This is the GA release!? This sure doesn't sound like a ready to go to work software release to me! In fact, according to Widenius, the long-delayed release of MySQL 5.1, is anything but ready for production use.
Widenius went on to write in his blog, Monty Says, "If you are using MySQL 5.1 just as a 'better' version of MySQL 5.0 and you don't plan to use any of the new features in MySQL 5.1 then you are probably fine to try out MySQL 5.1. You should however not put it into production without testing it fully, preferably by running it on a couple of slaves for some weeks. It may even be the best to wait for a couple of minor/patch releases before putting the MySQL 5.1 server into production."
But, Widenius goes on, "Don't expect that all critical bugs that you may have encountered in 5.0 to be fixed in 5.1. Even if we have fixed a big majority of the bugs from 5.0 some really critical ones still haven't been addressed." That's not exactly reassuring.
Worse still, Widenius wrote, "If you plan to use any of the new features of MySQL 5.1, regard these as if they would be of beta quality.

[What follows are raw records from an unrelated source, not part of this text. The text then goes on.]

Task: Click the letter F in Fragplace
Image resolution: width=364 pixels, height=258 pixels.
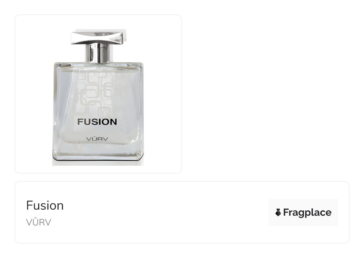Action: [x=286, y=212]
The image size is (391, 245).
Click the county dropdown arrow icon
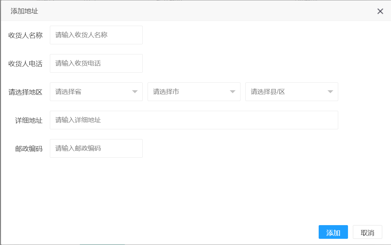click(x=330, y=92)

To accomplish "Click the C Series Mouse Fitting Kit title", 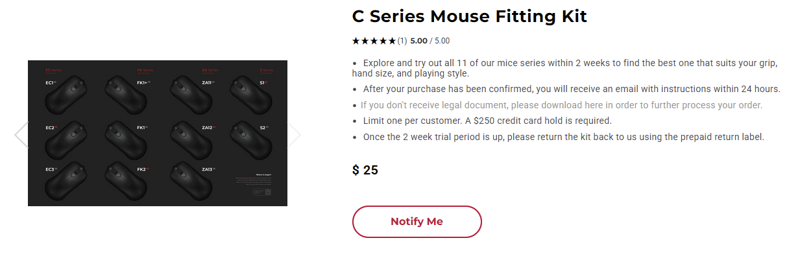I will coord(469,16).
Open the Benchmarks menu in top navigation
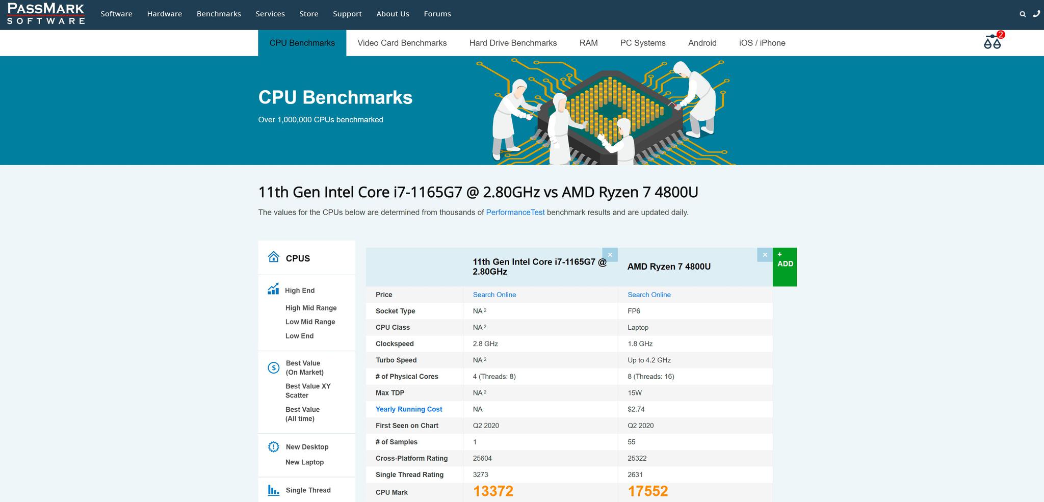The width and height of the screenshot is (1044, 502). pyautogui.click(x=219, y=14)
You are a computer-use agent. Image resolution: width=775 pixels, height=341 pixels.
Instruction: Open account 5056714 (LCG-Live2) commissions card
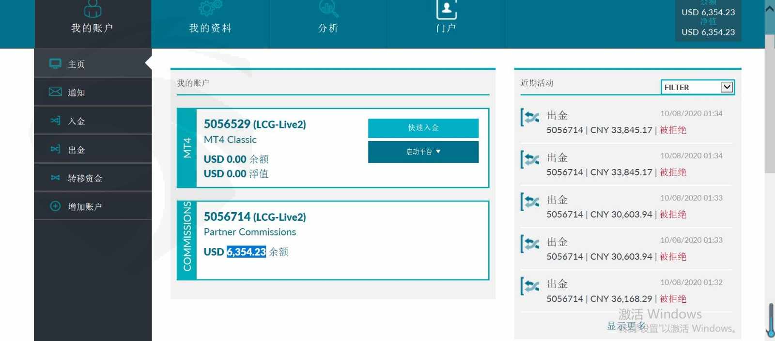pos(255,217)
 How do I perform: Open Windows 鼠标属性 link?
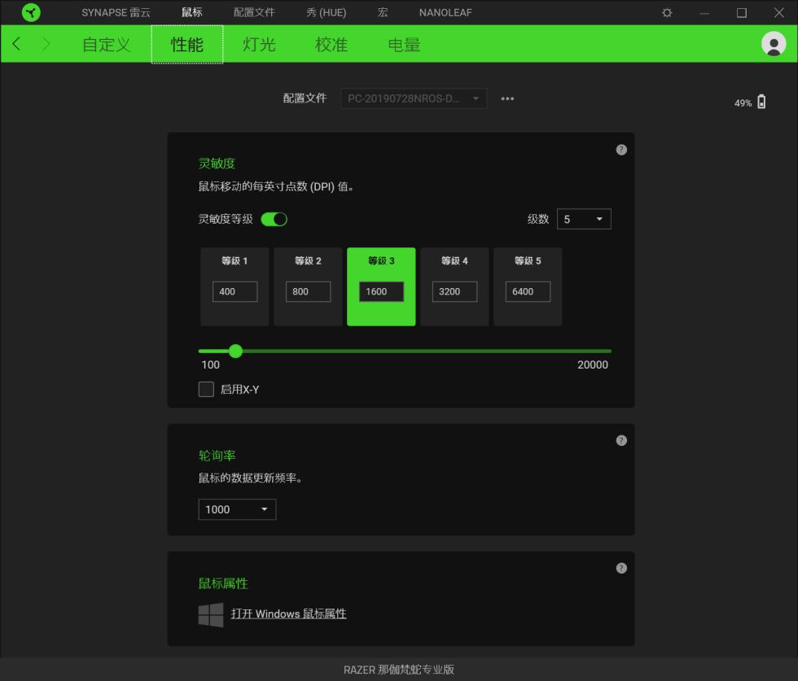[288, 613]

Test any usage of these features extensively for in close-to-live scenarios before putting them onto a production server." These new features, which Widenius tells us not to trust, include such long awaited "row-based replication." Indeed, row-based replication has "At least 28 open bugs of which 26 are verified and at least 11 are targeted to be fixed in later MySQL 5.1 releases."
How bad are those bugs? Widenius points out that MySQL 5.1 will suffer a "Replication failure on RBR + UPDATE the primary key.
The only people Widenius can recommend moving up to 5.1, if you can call it a recommendation, are people who haven't used MySQL before since "At least it's better than the MySQL 5.0 community version, which has not been updated for some time."
A few months ago I reported that there was a rumor that Widenius was ready to quit Sun, MySQL's new owners. Sun, is probably wishing that he had left after this ringing condemnation of how Sun has been mis-developing MySQL
The writing has been on the wall for some time that MySQL's crew were not getting along well in Sun. MySQL's other co-founder, David Axmark, had resigned in October. Axmark left saying, "I HATE all the rules that I need to follow, and I also HATE breaking them. It would be far better for me to 'retire' from employment and work with MySQL and Sun on a less formal basis."
Well, clearly from what Widenius has to say about this latest MySQL release, Axmark wasn't the only MySQL leader who hates working for Sun.
This is a pity. I don't know why the marriage of Sun and MySQL is failing, but it's gone terribly wrong. When the deal was announced, I thought Sun buying MySQL was a great move. I was wrong.
Worse still, from Sun's point of view, this extremely public rejection of MySQL, the company and its development policies by a top Sun executive couldn't have come at a worse time. Sun was already in deep trouble. I had hoped that by sticking with its open-source course, Sun would come out of its nose-dive.
Now? Stick a fork in them. Sun and MySQL are done.